Task goal | Every record should be copied exactly, and the images omitted.

-------- Data to use

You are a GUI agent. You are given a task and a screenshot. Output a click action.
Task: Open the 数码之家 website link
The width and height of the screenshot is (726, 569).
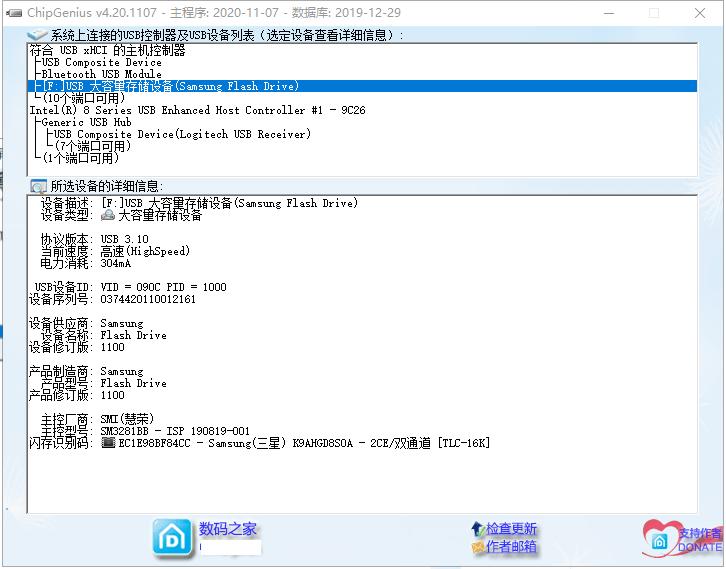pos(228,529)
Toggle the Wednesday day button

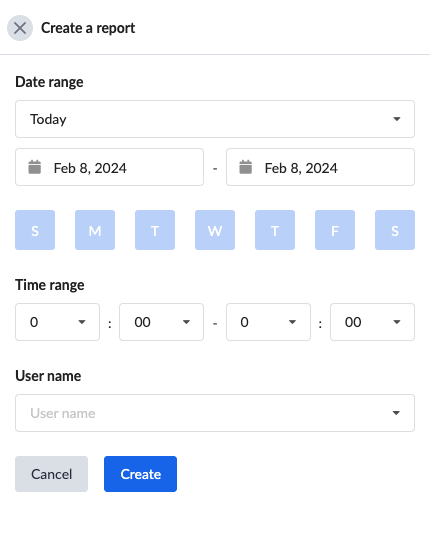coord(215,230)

----------------

Solution for this exercise |
You are a GUI agent. You are given a task and a screenshot. Output a click action.
Task: Open the 数码之家 website link
The width and height of the screenshot is (726, 569).
pos(228,529)
Toggle the Wednesday day button

coord(215,230)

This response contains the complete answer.